Según recogen los magistrados en la sentencia, la mujer había arrendado un trastero que utilizaba como vivienda, el cual carece de cédula de habilitación y de las licencias pertinentes para el ejercicio del comercio y la industria. De esta manera, continúa la sentencia, “resulta de difícil acomodo su incorporación a la ley especial de Arrendamientos Urbanos (artículo 2-1 a contrario sensu)”. “En todo caso sí estamos ante un arrendamiento, pues se cede el uso de un inmueble a cambio de una renta o merced”, añaden.
El tribunal confirma la sentencia del juzgado de Instancia número 10 de Zaragoza al desestimar parcialmente la demanda interpuesta por el propietario de la nave, al no constar probado que la inquilina no hubiera pagado la única contraprestación pactada para 2016 que ascendía a 40 euros por el consumo eléctrico cada dos meses.

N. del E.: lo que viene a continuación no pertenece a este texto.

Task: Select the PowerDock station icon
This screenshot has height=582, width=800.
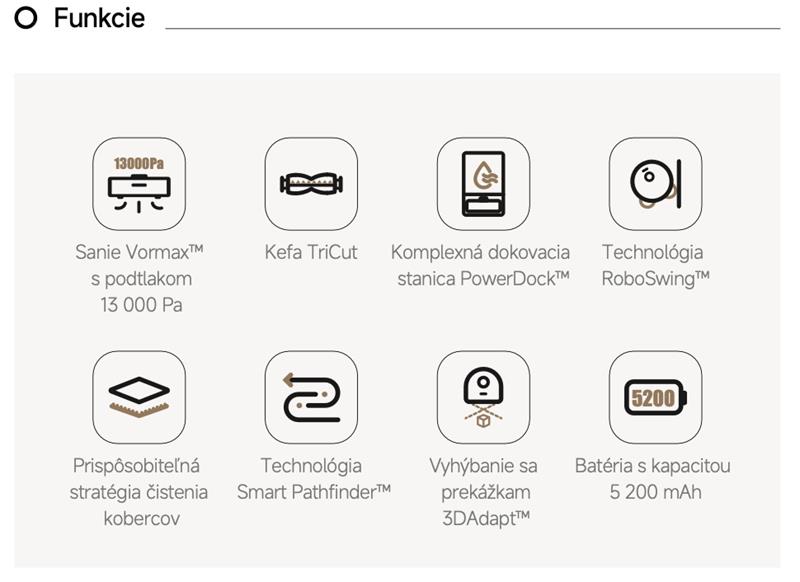Action: click(x=483, y=184)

Los magistrados señalan que “el pago siempre es prueba del deudor, no del acreedor, pues se trataría de la difícil prueba de un hecho negativo”, por lo que al existir dudas razonables sobre la existencia de suministro eléctrico en la parte de la nave ocupada por la arrendataria no estiman la demanda.
Por otra parte, "en junio de 2016 la arrendataria intentó regularizar el suministro eléctrico de la parte de la nave que ocupa, lo que no pudo hacer porque la comercializadora (Endesa) detectó anomalías en la instalación a través de la distribuidora", explica la sentencia.